To do:
I need the records below retyped exactly.
** Opening Available data block **
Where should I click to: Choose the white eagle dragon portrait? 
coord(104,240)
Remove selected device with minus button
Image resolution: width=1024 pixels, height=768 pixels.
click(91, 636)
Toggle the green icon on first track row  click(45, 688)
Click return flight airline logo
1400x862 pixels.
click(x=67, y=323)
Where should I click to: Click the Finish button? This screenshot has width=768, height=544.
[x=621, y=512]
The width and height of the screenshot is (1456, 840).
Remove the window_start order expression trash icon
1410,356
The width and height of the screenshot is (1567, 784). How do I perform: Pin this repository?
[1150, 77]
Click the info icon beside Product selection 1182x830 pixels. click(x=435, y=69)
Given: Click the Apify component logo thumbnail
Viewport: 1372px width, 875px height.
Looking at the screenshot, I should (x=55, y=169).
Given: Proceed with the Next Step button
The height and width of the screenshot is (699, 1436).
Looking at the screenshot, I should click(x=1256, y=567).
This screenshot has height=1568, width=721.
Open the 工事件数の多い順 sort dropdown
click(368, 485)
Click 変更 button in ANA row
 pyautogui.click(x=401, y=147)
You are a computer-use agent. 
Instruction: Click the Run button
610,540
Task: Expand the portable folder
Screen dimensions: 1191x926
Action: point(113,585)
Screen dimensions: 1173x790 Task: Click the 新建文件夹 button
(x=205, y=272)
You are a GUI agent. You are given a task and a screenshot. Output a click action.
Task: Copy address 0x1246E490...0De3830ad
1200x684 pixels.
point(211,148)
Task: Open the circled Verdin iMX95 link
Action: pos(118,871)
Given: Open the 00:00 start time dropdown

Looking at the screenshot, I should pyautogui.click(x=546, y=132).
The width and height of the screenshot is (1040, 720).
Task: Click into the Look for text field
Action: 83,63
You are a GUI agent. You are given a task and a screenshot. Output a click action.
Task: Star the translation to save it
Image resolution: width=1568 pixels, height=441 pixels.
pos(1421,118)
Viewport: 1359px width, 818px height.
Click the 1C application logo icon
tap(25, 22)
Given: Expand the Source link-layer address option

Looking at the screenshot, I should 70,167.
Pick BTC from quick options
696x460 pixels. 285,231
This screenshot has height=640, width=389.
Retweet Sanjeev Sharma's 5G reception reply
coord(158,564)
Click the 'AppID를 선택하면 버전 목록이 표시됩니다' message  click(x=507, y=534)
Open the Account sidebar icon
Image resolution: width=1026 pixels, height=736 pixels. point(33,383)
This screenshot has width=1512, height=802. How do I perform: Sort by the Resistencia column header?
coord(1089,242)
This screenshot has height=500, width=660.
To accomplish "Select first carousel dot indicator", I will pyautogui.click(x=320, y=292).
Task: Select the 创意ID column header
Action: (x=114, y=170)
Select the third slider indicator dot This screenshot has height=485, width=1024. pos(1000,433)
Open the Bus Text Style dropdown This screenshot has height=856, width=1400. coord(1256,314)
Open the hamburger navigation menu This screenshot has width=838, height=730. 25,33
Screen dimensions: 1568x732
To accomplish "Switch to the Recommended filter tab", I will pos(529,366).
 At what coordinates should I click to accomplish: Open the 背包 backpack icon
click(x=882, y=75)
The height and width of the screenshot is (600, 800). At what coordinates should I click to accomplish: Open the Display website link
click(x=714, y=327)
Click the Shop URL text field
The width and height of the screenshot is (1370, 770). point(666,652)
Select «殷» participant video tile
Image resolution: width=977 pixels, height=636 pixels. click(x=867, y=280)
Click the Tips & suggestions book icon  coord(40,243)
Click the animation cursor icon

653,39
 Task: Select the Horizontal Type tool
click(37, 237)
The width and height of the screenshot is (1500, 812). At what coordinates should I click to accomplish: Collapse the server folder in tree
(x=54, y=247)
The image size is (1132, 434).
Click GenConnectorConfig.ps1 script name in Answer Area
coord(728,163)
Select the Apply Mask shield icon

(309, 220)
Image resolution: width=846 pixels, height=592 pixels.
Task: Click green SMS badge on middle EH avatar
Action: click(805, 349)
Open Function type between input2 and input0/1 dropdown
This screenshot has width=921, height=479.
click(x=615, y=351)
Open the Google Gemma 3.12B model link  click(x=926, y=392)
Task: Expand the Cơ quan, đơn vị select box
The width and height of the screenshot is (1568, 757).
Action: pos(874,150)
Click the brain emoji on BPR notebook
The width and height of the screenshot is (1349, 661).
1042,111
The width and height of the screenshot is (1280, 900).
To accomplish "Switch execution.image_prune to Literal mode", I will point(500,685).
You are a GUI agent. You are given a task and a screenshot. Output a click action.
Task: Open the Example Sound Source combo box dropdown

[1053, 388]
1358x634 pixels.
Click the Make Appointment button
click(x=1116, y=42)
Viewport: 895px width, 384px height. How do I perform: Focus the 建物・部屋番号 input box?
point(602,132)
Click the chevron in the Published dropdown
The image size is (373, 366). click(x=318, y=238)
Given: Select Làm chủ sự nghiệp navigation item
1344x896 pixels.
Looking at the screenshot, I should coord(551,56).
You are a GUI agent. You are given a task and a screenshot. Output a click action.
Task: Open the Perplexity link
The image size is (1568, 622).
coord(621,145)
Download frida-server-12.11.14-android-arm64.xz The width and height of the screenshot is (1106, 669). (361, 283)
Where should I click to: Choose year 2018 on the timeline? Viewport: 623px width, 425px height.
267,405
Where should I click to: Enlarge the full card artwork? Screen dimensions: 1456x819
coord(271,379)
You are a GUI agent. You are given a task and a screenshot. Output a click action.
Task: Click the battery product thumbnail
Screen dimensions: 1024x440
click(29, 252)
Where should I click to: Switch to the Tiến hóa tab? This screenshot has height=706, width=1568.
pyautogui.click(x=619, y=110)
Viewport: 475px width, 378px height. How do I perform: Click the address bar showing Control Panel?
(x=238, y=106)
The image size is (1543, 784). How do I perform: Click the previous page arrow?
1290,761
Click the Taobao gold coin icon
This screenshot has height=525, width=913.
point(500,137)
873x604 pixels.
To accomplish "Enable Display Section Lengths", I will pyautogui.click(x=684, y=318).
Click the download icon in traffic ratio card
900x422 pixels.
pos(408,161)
** Closing Available data block **
Exercise solution:
Where should I click to: Choose the white eagle dragon portrait? 
coord(104,240)
Remove selected device with minus button
Image resolution: width=1024 pixels, height=768 pixels.
click(91, 636)
Toggle the green icon on first track row  click(45, 688)
Click return flight airline logo
1400x862 pixels.
click(x=67, y=323)
Where should I click to: Click the Finish button? This screenshot has width=768, height=544.
[x=621, y=512]
The width and height of the screenshot is (1456, 840).
Remove the window_start order expression trash icon
1410,356
The width and height of the screenshot is (1567, 784). How do I perform: Pin this repository?
[1150, 77]
Click the info icon beside Product selection 1182x830 pixels. click(x=435, y=69)
Given: Click the Apify component logo thumbnail
Viewport: 1372px width, 875px height.
Looking at the screenshot, I should (x=55, y=169).
Given: Proceed with the Next Step button
The height and width of the screenshot is (699, 1436).
Looking at the screenshot, I should click(x=1256, y=567).
This screenshot has height=1568, width=721.
Open the 工事件数の多い順 sort dropdown
click(368, 485)
Click 変更 button in ANA row
 pyautogui.click(x=401, y=147)
You are a computer-use agent. 
Instruction: Click the Run button
610,540
Task: Expand the portable folder
Screen dimensions: 1191x926
Action: point(113,585)
Screen dimensions: 1173x790 Task: Click the 新建文件夹 button
(x=205, y=272)
You are a GUI agent. You are given a task and a screenshot. Output a click action.
Task: Copy address 0x1246E490...0De3830ad
1200x684 pixels.
point(211,148)
Task: Open the circled Verdin iMX95 link
Action: pos(118,871)
Given: Open the 00:00 start time dropdown

Looking at the screenshot, I should pyautogui.click(x=546, y=132).
The width and height of the screenshot is (1040, 720).
Task: Click into the Look for text field
Action: 83,63
You are a GUI agent. You are given a task and a screenshot. Output a click action.
Task: Star the translation to save it
Image resolution: width=1568 pixels, height=441 pixels.
pos(1421,118)
Viewport: 1359px width, 818px height.
Click the 1C application logo icon
tap(25, 22)
Given: Expand the Source link-layer address option

Looking at the screenshot, I should 70,167.
Pick BTC from quick options
696x460 pixels. 285,231
This screenshot has height=640, width=389.
Retweet Sanjeev Sharma's 5G reception reply
coord(158,564)
Click the 'AppID를 선택하면 버전 목록이 표시됩니다' message  click(x=507, y=534)
Open the Account sidebar icon
Image resolution: width=1026 pixels, height=736 pixels. point(33,383)
This screenshot has width=1512, height=802. How do I perform: Sort by the Resistencia column header?
coord(1089,242)
This screenshot has height=500, width=660.
To accomplish "Select first carousel dot indicator", I will pyautogui.click(x=320, y=292).
Task: Select the 创意ID column header
Action: (x=114, y=170)
Select the third slider indicator dot This screenshot has height=485, width=1024. pos(1000,433)
Open the Bus Text Style dropdown This screenshot has height=856, width=1400. coord(1256,314)
Open the hamburger navigation menu This screenshot has width=838, height=730. 25,33
Screen dimensions: 1568x732
To accomplish "Switch to the Recommended filter tab", I will pos(529,366).
 At what coordinates should I click to accomplish: Open the 背包 backpack icon
click(x=882, y=75)
The height and width of the screenshot is (600, 800). At what coordinates should I click to accomplish: Open the Display website link
click(x=714, y=327)
Click the Shop URL text field
The width and height of the screenshot is (1370, 770). point(666,652)
Select «殷» participant video tile
Image resolution: width=977 pixels, height=636 pixels. click(x=867, y=280)
Click the Tips & suggestions book icon  coord(40,243)
Click the animation cursor icon

653,39
 Task: Select the Horizontal Type tool
click(37, 237)
The width and height of the screenshot is (1500, 812). At what coordinates should I click to accomplish: Collapse the server folder in tree
(x=54, y=247)
The image size is (1132, 434).
Click GenConnectorConfig.ps1 script name in Answer Area
coord(728,163)
Select the Apply Mask shield icon

(309, 220)
Image resolution: width=846 pixels, height=592 pixels.
Task: Click green SMS badge on middle EH avatar
Action: click(805, 349)
Open Function type between input2 and input0/1 dropdown
This screenshot has width=921, height=479.
click(x=615, y=351)
Open the Google Gemma 3.12B model link  click(x=926, y=392)
Task: Expand the Cơ quan, đơn vị select box
The width and height of the screenshot is (1568, 757).
Action: pos(874,150)
Click the brain emoji on BPR notebook
The width and height of the screenshot is (1349, 661).
1042,111
The width and height of the screenshot is (1280, 900).
To accomplish "Switch execution.image_prune to Literal mode", I will point(500,685).
You are a GUI agent. You are given a task and a screenshot. Output a click action.
Task: Open the Example Sound Source combo box dropdown

[1053, 388]
1358x634 pixels.
Click the Make Appointment button
click(x=1116, y=42)
Viewport: 895px width, 384px height. How do I perform: Focus the 建物・部屋番号 input box?
point(602,132)
Click the chevron in the Published dropdown
The image size is (373, 366). click(x=318, y=238)
Given: Select Làm chủ sự nghiệp navigation item
1344x896 pixels.
Looking at the screenshot, I should coord(551,56).
You are a GUI agent. You are given a task and a screenshot. Output a click action.
Task: Open the Perplexity link
The image size is (1568, 622).
coord(621,145)
Download frida-server-12.11.14-android-arm64.xz The width and height of the screenshot is (1106, 669). (361, 283)
Where should I click to: Choose year 2018 on the timeline? Viewport: 623px width, 425px height.
267,405
Where should I click to: Enlarge the full card artwork? Screen dimensions: 1456x819
coord(271,379)
You are a GUI agent. You are given a task and a screenshot. Output a click action.
Task: Click the battery product thumbnail
Screen dimensions: 1024x440
click(29, 252)
Where should I click to: Switch to the Tiến hóa tab? This screenshot has height=706, width=1568.
pyautogui.click(x=619, y=110)
Viewport: 475px width, 378px height. How do I perform: Click the address bar showing Control Panel?
(x=238, y=106)
The image size is (1543, 784). How do I perform: Click the previous page arrow?
1290,761
Click the Taobao gold coin icon
This screenshot has height=525, width=913.
point(500,137)
873x604 pixels.
To accomplish "Enable Display Section Lengths", I will pyautogui.click(x=684, y=318).
Click the download icon in traffic ratio card
900x422 pixels.
pos(408,161)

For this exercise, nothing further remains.